Matrix mechanics differs from other formulations of quantum mechanics, such as wave mechanics, in that it does not use the concept of a wave function to describe the behavior of particles. Instead, it uses matrices to represent physical quantities, such as position and momentum, and their corresponding operators.

3. How does matrix mechanics work?

In matrix mechanics, the state of a particle is described by a vector in a mathematical space called the Hilbert space. Physical quantities, such as position and momentum, are represented by matrices and their corresponding operators act on the state vector to give the possible outcomes of a measurement. The probabilities of these outcomes are then calculated using the principles of quantum mechanics.

4. What are the advantages of using matrix mechanics?

Matrix mechanics has several advantages over other formulations of quantum mechanics. It is mathematically simpler and more elegant, making it easier to apply to complex systems. It also allows for the calculation of physical quantities without the need for a wave function, which can be difficult to determine for some systems.

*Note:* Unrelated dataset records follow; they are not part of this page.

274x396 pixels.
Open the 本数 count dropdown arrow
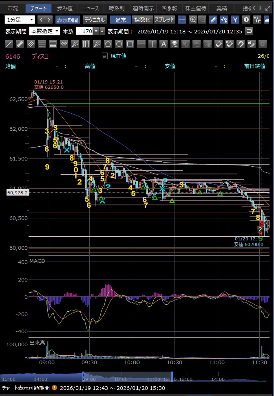[x=96, y=31]
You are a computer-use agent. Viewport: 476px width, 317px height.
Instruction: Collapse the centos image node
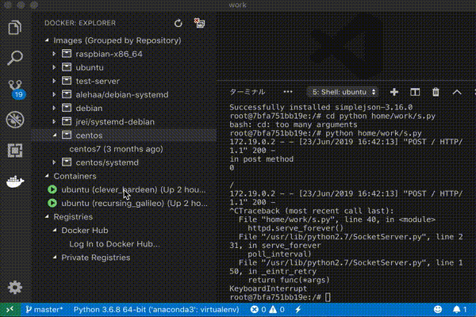pos(55,136)
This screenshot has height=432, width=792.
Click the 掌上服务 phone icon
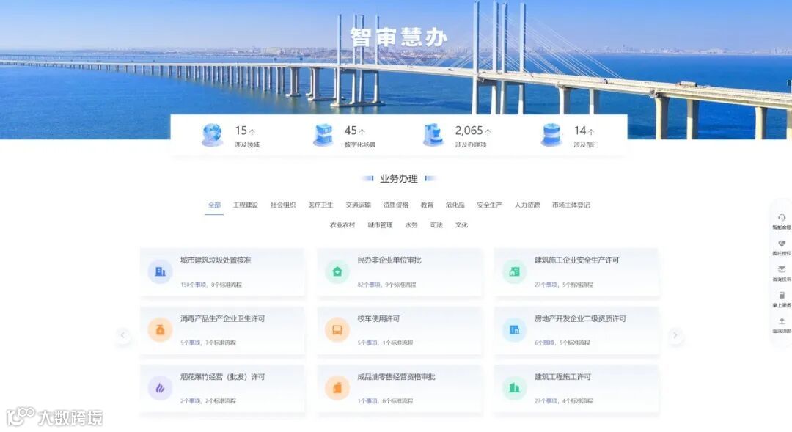(x=782, y=295)
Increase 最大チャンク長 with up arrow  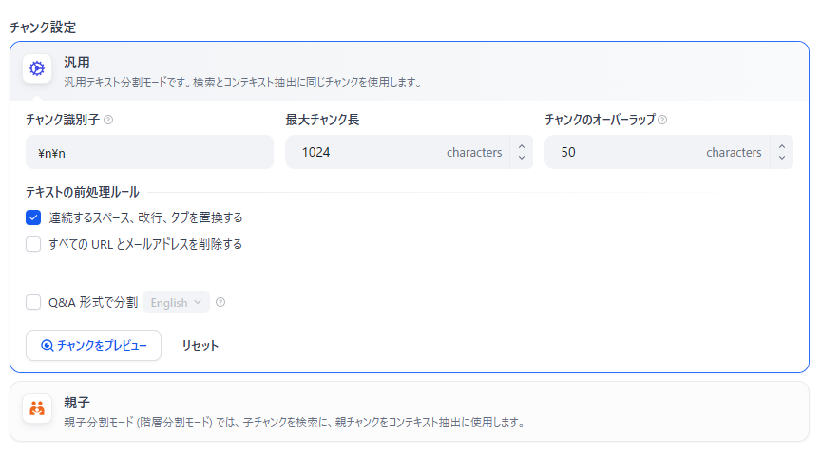tap(522, 147)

5. What are the limitations of matrix mechanics?

While matrix mechanics is a powerful tool for understanding the behavior of particles at the quantum level, it has some limitations. It is not as intuitive as other formulations, such as wave mechanics, and can be difficult to visualize. It also does not fully explain certain phenomena, such as the wave-particle duality of particles. As such, it is often used in conjunction with other formulations to provide a more complete understanding of quantum mechanics.